In his complaint, McCrory (R) accused the federal government of “baseless and blatant overreach.” The lawsuit came hours before a deadline the Justice Department set for McCrory to say that he would abandon the law, which bans transgender people from using bathrooms that don’t match the gender on their birth certificates.
McCrory said that he was filing the complaint to help stave off uncertainty sparked by the debate and to ensure that North Carolina does not lose out on federal funding until the issue is resolved in court.
“We believe a court rather than a federal agency should tell our state, our nation and employers across the country what the law requires,” McCrory said during a news conference Monday afternoon. He added: “Right now, the Obama administration is bypassing Congress by attempting to rewrite the law and set basic restroom policies….for public and private employers across the country.”
The Justice Department had sent a letter to McCrory last week saying it determined that the controversial legislation, known as House Bill 2, violated federal civil rights law. Federal officials said that if no changes were made by the end of business Monday, they were prepared to file a lawsuit or strip the state of some federal funding.
“I do not agree with their interpretation of federal law,” McCrory said during his news conference. “That is why this morning I have asked a federal court to clarify what the law actually is.”
The Justice Department did not immediately respond to requests for comment about the lawsuit, but the department said that Attorney General Loretta E. Lynch would announce a “law enforcement action related to North Carolina” on Monday afternoon.
While officials did not explain what the action would involve, in its letter last week, the Justice Department had said that it believed North Carolina was violating Title VII of the Civil Rights Act of 1964 by “engaging in a pattern or practice of discrimination against transgender state employees.” The letter went on to say that if Lynch had a reason to believe a state was doing this, she could head to court to remedy the issue.
This action will mark the second high-profile confrontation between Lynch, a North Carolina native, and the Tar Heel State.

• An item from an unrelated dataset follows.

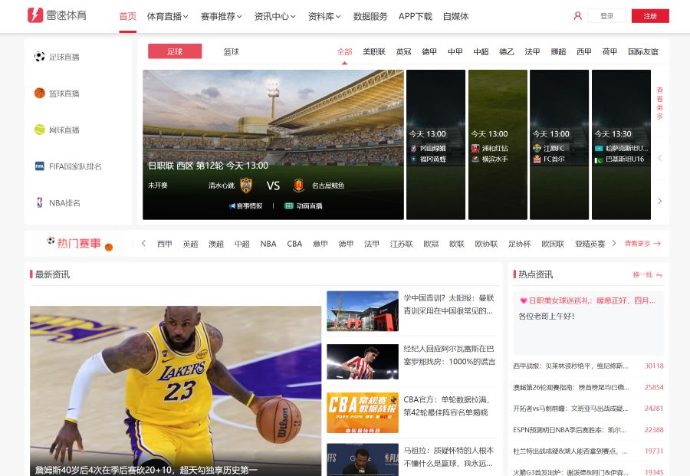The width and height of the screenshot is (690, 476).
Task: Click the 清水心跳 team crest
Action: pyautogui.click(x=246, y=185)
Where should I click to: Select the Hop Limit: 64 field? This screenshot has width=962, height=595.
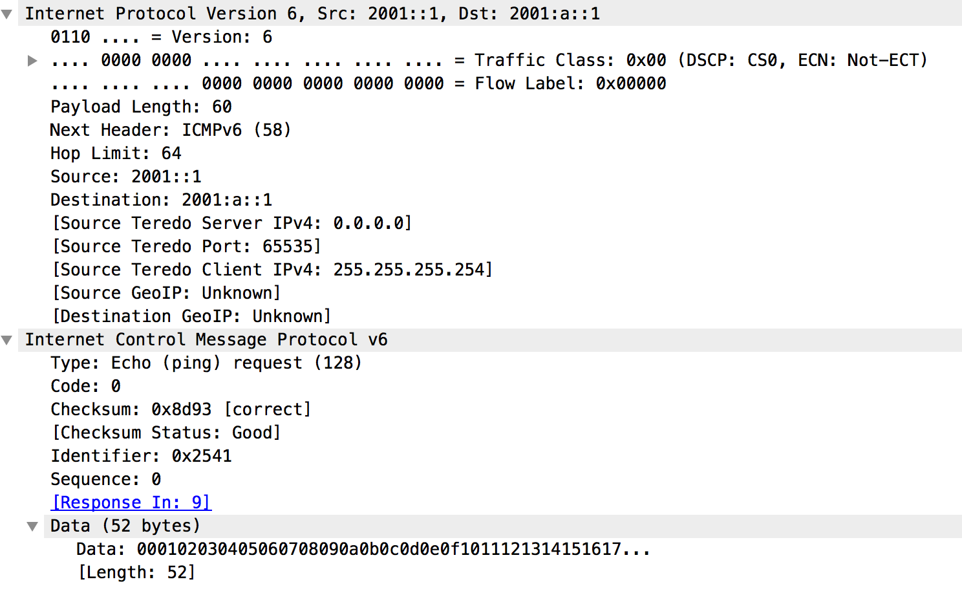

The Justice Department and North Carolina are already facing off in a fight over voting rights, as the federal agency joined other groups to challenge a North Carolina voting signed by McCrory in 2013 that is among the strictest in the nation, prohibiting same-day registration and voting and reducing early voting. (The Justice Department’s lawsuit against North Carolina in the voting case was first announced under former attorney general Eric H. Holder Jr., Lynch’s predecessor.)
A federal judge last month upheld this law, saying that “North Carolina has provided legitimate state interests” for its provisions. Civil rights groups have appealed the ruling in this case, which experts say could have legal ramifications for voting across the country during this election year.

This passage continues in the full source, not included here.